--- Enregistrements à traiter ---
>>>
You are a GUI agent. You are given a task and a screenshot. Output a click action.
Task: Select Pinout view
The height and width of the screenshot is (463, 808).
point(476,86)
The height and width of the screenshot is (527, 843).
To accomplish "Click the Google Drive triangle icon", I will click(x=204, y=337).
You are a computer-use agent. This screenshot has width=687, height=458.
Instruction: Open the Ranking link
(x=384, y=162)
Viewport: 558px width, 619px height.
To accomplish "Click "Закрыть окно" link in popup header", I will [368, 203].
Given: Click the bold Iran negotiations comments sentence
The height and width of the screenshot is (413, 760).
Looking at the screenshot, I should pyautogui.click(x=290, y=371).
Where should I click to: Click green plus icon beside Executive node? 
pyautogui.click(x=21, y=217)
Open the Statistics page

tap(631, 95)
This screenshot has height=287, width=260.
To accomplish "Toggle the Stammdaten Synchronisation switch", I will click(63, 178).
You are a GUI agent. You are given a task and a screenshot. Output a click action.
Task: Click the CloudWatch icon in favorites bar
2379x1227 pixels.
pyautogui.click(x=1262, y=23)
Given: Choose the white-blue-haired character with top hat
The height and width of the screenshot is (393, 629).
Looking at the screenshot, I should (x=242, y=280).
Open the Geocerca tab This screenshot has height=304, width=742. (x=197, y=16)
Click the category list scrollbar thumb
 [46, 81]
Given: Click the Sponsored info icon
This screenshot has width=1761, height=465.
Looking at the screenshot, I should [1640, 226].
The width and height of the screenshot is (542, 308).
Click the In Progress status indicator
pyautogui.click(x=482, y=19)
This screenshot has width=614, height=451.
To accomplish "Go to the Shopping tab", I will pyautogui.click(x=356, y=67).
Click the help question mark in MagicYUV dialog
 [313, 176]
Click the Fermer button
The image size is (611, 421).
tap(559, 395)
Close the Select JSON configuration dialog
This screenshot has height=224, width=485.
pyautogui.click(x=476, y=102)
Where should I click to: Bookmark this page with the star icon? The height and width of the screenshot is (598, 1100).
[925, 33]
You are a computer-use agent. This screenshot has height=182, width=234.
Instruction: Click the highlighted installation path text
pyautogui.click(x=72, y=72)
<<<
Modifiez les lignes de l'ensemble des enregistrements en remplaçant partout « Instruction » par « Command », sans rien changer d'autre.

--- Réponse ---
You are a GUI agent. You are given a task and a screenshot. Output a click action.
Task: Select Pinout view
The height and width of the screenshot is (463, 808).
point(476,86)
The height and width of the screenshot is (527, 843).
To accomplish "Click the Google Drive triangle icon", I will click(x=204, y=337).
You are a computer-use agent. This screenshot has width=687, height=458.
Command: Open the Ranking link
(x=384, y=162)
Viewport: 558px width, 619px height.
To accomplish "Click "Закрыть окно" link in popup header", I will [368, 203].
Given: Click the bold Iran negotiations comments sentence
The height and width of the screenshot is (413, 760).
Looking at the screenshot, I should pyautogui.click(x=290, y=371).
Where should I click to: Click green plus icon beside Executive node? 
pyautogui.click(x=21, y=217)
Open the Statistics page

tap(631, 95)
This screenshot has height=287, width=260.
To accomplish "Toggle the Stammdaten Synchronisation switch", I will click(63, 178).
You are a GUI agent. You are given a task and a screenshot. Output a click action.
Task: Click the CloudWatch icon in favorites bar
2379x1227 pixels.
pyautogui.click(x=1262, y=23)
Given: Choose the white-blue-haired character with top hat
The height and width of the screenshot is (393, 629).
Looking at the screenshot, I should (x=242, y=280).
Open the Geocerca tab This screenshot has height=304, width=742. (x=197, y=16)
Click the category list scrollbar thumb
 [46, 81]
Given: Click the Sponsored info icon
This screenshot has width=1761, height=465.
Looking at the screenshot, I should [1640, 226].
The width and height of the screenshot is (542, 308).
Click the In Progress status indicator
pyautogui.click(x=482, y=19)
This screenshot has width=614, height=451.
To accomplish "Go to the Shopping tab", I will pyautogui.click(x=356, y=67).
Click the help question mark in MagicYUV dialog
 [313, 176]
Click the Fermer button
The image size is (611, 421).
tap(559, 395)
Close the Select JSON configuration dialog
This screenshot has height=224, width=485.
pyautogui.click(x=476, y=102)
Where should I click to: Bookmark this page with the star icon? The height and width of the screenshot is (598, 1100).
[925, 33]
You are a computer-use agent. This screenshot has height=182, width=234.
Command: Click the highlighted installation path text
pyautogui.click(x=72, y=72)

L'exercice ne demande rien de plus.